5 Replies Latest reply on Jan 15, 2007 8:31 AM by Dimitrios Andreadis

    JMX Timer Performance & Strange Issues

    Stratos Pavlakis Newbie

      Hi all,

      I have a really complex issue regarding the JMX timer and i could use some help. Based on the architecture of the Simple Schedule Provider, I developed a version of a job scheduling system for academic purposes.

      This system consists of:

      - an mbean provider which listens to a session EJB for registering job schedules at runtime.
      - a manager which contains the JMX Timer for triggering those schedules
      - a listener class whose instances catch the triggering events.
      - a JMS queue where we put the objects describing the logic of each schedule in order to execute it.
      - an MDB whose instances consume the objects in the queue and execute their corresponding logic.

      When the timer fires a schedule, the listener catches the event and places an object message into the queue.

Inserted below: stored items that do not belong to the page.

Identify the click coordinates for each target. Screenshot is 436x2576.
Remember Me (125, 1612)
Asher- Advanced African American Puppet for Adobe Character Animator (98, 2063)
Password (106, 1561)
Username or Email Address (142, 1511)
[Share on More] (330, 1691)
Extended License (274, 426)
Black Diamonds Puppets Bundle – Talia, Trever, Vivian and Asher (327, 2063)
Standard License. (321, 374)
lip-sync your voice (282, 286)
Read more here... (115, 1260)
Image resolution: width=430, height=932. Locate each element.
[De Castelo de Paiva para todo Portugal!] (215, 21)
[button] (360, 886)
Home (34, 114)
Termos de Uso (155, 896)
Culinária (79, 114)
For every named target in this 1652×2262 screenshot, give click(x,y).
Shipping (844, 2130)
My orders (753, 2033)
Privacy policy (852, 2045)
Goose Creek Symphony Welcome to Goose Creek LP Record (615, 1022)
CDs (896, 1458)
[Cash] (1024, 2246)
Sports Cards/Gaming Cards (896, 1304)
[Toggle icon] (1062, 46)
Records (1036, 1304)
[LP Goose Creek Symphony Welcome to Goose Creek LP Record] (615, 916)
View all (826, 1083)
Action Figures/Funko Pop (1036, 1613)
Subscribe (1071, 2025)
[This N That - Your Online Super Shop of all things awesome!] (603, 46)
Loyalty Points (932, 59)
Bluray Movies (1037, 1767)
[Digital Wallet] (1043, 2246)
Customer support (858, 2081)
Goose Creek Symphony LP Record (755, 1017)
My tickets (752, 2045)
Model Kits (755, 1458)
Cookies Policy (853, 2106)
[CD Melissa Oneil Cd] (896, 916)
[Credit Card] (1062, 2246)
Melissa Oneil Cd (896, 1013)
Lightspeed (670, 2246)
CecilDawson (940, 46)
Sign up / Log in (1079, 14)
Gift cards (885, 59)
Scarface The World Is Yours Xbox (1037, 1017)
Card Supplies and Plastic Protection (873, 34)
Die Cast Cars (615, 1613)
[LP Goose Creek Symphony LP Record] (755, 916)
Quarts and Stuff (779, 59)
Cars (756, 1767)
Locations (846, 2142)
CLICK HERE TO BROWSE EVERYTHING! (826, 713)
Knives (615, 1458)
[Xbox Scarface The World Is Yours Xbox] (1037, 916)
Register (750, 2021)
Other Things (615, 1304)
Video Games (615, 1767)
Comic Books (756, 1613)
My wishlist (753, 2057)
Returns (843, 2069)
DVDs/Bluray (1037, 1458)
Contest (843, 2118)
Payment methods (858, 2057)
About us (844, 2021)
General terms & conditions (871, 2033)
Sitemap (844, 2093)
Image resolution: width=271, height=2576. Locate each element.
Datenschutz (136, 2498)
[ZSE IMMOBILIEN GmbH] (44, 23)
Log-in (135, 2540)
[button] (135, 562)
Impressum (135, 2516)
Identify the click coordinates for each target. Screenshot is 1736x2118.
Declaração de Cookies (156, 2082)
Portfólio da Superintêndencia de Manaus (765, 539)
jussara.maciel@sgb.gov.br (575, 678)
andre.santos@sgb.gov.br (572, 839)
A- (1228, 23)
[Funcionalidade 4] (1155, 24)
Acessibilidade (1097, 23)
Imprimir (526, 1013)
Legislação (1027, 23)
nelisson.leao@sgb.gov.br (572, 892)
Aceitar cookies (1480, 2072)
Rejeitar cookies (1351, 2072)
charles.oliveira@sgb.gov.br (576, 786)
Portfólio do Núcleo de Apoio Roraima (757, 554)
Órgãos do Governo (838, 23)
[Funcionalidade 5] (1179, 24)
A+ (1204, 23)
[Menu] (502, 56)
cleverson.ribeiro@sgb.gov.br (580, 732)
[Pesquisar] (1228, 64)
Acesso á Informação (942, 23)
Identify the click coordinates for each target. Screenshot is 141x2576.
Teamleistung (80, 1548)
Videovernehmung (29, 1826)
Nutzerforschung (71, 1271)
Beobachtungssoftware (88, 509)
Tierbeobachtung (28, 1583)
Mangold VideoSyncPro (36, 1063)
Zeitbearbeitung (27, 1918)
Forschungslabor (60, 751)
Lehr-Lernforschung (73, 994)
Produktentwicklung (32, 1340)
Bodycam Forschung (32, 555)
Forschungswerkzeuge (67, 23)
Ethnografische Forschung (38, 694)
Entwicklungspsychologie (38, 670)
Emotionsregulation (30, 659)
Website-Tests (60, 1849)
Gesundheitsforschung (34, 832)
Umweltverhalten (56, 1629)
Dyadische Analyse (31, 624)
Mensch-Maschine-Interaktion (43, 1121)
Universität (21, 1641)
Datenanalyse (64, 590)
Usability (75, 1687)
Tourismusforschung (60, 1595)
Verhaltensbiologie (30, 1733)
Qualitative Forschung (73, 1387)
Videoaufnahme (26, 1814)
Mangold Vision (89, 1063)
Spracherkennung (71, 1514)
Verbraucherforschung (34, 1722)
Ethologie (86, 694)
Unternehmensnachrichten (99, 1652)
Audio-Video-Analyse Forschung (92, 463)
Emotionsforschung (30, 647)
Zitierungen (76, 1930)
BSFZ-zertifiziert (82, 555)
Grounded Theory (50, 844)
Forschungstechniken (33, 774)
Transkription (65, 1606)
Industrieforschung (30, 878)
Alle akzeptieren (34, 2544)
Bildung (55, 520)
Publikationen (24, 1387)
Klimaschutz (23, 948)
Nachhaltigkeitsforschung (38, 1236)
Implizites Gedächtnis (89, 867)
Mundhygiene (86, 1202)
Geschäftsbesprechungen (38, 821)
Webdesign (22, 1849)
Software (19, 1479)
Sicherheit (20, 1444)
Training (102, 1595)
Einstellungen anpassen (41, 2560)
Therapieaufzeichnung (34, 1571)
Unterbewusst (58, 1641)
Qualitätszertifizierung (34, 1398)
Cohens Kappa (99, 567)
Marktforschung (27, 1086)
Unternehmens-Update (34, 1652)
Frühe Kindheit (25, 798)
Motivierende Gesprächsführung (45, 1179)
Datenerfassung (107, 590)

An MDB instance is then used by the container to consume the message by executing an interface predefined method on the enclosed object.

      This system makes use of the JbossCache 1.4 (TreeCache) for persistence purposes because it is supposed to be much faster than a traditional JDBC storage engine. Every time a message object is placed in the queue, this information is stored in the cache. Its meaning is that a job's repetition is under execution.

      Our scheduling system can also work in a clustered Jboss environment, where the Provider , Manager (including JMX Timer) and JMS Queue act as singletons working on a single node while several instantiated MDBs on every node of the cluster are ready to consume messages pulled from the JMS queue through the cluster-wide JNDI. The cache also works in synchronous replication mode. In this way we want to achieve a load balancing regarding the load that comes from the processing of the actual logic of the various scheduled jobs.

      I wont refer to other issues as fail-over etc cause they are irrelevant with my current subject but whoever wants more info on this can mail me.

      Anyway, this system works just fine under normal conditions (delays lower than 100ms). However, when we started stress testing it (more than 200 -300 job executions per second) we noticed several strange issues.

      I will demonstrate them through an actual example. Our jobs where simple java classes inserting a row per each execution into an in-memory JDBC table (mysql). Each row consists of timestamps (System.getTimeInMillis()) pulled at certain points of the executing process, starting at the Timer trigger firing and ending at the time the actual job started running.

      Well, having these data, we noticed that delays of several seconds (up to 1 minute) occurred solely because of the JMX Timer.

      row example:

      shouldFireAt: 100000ms
      FiredAt: 120000ms;
      CachedAt: 120010ms;
      MDB consumed at : 120050ms;
      Started executing : 120051ms;

      As far as we know the java.util.Timer can support much more than 200-300 task executions per second, jmx timer doesnt? Do these JMX Timer delays make sense to you? Keep in mind that the cpu and memory usage never exceeded 70%.

      And another even more strange issue is that when working in a cluster, the delays under the same stress tests, go 300% higher! And still the only reason is the JMX timer and not the cache synchronous replication, which is absolutely crazy. How can that be? The timer is used as singleton and he has no knowledge himself that he is working in a cluster. Shouldnt i notice exactly the same FiredAt - shouldFireAt delays as if I worked in a single node environment?

      I am ready to use Jprofiler to find some answers, but i am pretty sure that its the JMX Timer's bad performance that degrades the whole system's performance.

      I could use some advise here.
      thx in advance.